Zafran’s Zaban makes that point directly. “Most severe risks come from traditional security vulnerabilities in the framework and server themselves, rather than the model being used,” she tells Assured Intelligence.
Gregor Stewart, chief AI officer at SentinelOne, argues that AI ecosystems amplify those traditional risks because frameworks become high-leverage control points. Agent harnesses are “a nexus … for a model to do certain things”, he tells Assured Intelligence. And because models can act at speed and scale, vulnerabilities in that nexus can become “incredibly bad”. He adds a line CISOs should tape above their desks: “You can’t automate accountability.”
“You can’t automate accountability” Gregor Stewart
That is the strategic message. AI security strategy cannot be limited to “new AI risks” or only “old software risks”. It must be both, because modern AI applications combine both, and the surrounding plumbing often has the clearest exploitation paths.
Chainlit also highlights how shadow AI becomes operational risk. Zaban describes a common pattern. Employees deploy Chainlit instances “to quickly test new solutions or create a demo” – but these instances are “rarely patched and often hold production API keys”. This is a perfect storm – a service with real credentials, deployed outside normal review, and sometimes exposed far more widely than intended.

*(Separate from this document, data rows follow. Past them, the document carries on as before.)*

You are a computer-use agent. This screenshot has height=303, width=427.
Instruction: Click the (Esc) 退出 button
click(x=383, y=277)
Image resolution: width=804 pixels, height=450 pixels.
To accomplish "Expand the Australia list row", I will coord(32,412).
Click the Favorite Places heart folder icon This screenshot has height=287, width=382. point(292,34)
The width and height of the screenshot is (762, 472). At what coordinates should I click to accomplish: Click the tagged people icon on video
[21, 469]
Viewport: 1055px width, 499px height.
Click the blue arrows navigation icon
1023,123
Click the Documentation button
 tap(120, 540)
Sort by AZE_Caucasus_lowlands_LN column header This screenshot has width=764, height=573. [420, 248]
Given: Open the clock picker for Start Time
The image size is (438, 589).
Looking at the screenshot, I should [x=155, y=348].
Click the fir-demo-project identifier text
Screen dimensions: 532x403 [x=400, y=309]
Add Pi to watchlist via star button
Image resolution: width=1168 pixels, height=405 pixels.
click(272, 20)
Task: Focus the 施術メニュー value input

For eSentire’s Feick, shadow AI is structural, not moral. “Shadow AI is the default outcome when decision authority grows faster than security visibility and ownership,” he argues. If teams cannot ship quickly through sanctioned platforms, they will ship quickly through unsanctioned ones.
CISOs need two parallel responses, according to Feick and Zaban. One is governance: bringing AI frameworks into the same SDLC and vulnerability management processes as everything else. Inventories, dependency tracking, patching SLAs, secrets scanning, and pre-deployment reviews should all be standard practice for AI projects.
The other response is technical validation. Security teams must validate new tooling under adversarial conditions before it gains production privileges. Threat-model the framework, test abuse cases, probe for SSRF and data-leakage paths, and treat “demos” as hostile by default.
Feick puts it neatly: “You do not trust a system because it never fails. You trust it because you understand how it fails, and how far those failures can spread.”
Chainlit will be patched, and the CVEs will fade. The pattern will not. AI frameworks are rapidly becoming infrastructure. CISOs who treat them like infrastructure – by inventorying, containing, and testing them under pressure – will spend less time reading future autopsies about their own systems.